MySQL was silently coercing my integer order.status_id to a varchar, comparing it to 'completed' and 'cancelled' (which of course it could never match), and returning a bunch of right-hand table rows as a result. The filter was broken.

PostgreSQL would never haved allowed this. It would have complained about the type mismatch between status_is and 'completed' or 'cancelled'. Rather than a confusing resultset, I'd get a clear error message at SQL compile time:

    ERROR: invalid input syntax for integer: "cancelled"
    LINE 8: select * from frobs where order.status_id NOT IN ('cancelled', 'c...
                                                                                               ^

Fortunately, I caught and fixed this quickly (hurrah for test-driven development!) The fix was simple:

    …
    JOIN statuses stat on stat.id = order.status_id
    WHERE stat.name NOT IN ('completed', 'cancelled')
    …

But under different circumstances this could have seriously burned me.

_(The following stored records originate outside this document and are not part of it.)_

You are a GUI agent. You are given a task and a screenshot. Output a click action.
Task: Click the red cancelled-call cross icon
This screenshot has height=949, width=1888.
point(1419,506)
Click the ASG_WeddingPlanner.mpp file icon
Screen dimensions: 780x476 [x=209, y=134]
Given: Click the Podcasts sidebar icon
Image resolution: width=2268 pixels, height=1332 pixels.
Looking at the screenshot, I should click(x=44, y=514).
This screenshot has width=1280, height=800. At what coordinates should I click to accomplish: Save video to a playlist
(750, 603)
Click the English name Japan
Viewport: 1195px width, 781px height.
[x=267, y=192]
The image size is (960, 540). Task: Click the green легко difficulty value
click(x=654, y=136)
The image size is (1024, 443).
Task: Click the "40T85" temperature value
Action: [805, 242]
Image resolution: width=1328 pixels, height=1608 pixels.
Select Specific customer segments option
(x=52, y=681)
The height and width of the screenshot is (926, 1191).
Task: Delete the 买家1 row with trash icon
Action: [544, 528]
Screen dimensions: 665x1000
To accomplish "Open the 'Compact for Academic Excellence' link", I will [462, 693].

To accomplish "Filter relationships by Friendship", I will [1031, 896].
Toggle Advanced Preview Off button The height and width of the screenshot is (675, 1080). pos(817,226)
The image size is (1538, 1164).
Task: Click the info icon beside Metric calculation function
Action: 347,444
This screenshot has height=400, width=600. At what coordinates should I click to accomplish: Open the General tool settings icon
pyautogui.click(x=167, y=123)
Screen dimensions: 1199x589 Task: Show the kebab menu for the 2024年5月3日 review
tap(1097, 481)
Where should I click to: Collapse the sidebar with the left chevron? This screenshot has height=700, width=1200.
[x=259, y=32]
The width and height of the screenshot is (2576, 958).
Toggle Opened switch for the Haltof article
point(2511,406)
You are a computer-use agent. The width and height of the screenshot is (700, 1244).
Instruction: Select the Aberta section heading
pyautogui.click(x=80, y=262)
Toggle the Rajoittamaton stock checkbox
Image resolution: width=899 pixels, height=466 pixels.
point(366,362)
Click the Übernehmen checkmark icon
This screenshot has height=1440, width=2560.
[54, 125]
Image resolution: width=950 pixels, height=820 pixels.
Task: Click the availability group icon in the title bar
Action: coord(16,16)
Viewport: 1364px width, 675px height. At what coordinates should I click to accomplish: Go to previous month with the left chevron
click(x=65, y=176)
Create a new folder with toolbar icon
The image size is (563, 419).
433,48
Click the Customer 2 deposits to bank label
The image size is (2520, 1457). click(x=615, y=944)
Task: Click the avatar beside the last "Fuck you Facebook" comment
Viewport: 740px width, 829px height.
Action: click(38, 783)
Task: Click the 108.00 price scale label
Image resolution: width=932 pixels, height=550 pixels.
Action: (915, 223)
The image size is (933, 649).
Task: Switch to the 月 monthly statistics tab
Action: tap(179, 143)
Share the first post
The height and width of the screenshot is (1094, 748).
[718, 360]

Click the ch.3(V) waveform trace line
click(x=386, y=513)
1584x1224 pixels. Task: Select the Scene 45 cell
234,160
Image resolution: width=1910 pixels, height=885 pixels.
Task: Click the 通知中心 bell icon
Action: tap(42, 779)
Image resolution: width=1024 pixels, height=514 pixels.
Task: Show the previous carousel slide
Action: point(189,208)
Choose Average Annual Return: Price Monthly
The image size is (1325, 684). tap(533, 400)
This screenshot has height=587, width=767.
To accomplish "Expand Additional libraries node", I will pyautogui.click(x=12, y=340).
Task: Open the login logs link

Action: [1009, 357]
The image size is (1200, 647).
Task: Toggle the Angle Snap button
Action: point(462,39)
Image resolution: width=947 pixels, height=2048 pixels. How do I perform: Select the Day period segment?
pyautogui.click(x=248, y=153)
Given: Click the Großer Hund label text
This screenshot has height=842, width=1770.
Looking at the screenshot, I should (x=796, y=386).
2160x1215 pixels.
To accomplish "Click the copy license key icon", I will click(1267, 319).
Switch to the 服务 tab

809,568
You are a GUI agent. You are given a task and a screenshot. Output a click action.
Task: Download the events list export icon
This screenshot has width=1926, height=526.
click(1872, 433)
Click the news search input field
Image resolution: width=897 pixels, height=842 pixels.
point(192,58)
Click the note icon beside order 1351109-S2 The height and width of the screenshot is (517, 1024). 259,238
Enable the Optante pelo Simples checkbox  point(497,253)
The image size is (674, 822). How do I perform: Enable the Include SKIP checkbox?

And that's why we disallow certain implicit type coercions. This post is not intended as a rant against MySQL. Rather, it's an illustration of how a seemingly abstract issue can seriously hose your code. Caveat hacker!


1. Since PostgreSQL 8.3 (2008), that is. Before that, we did allow unsafe coercions.

2. I've changed the code and identifiers to protect client confidentiality.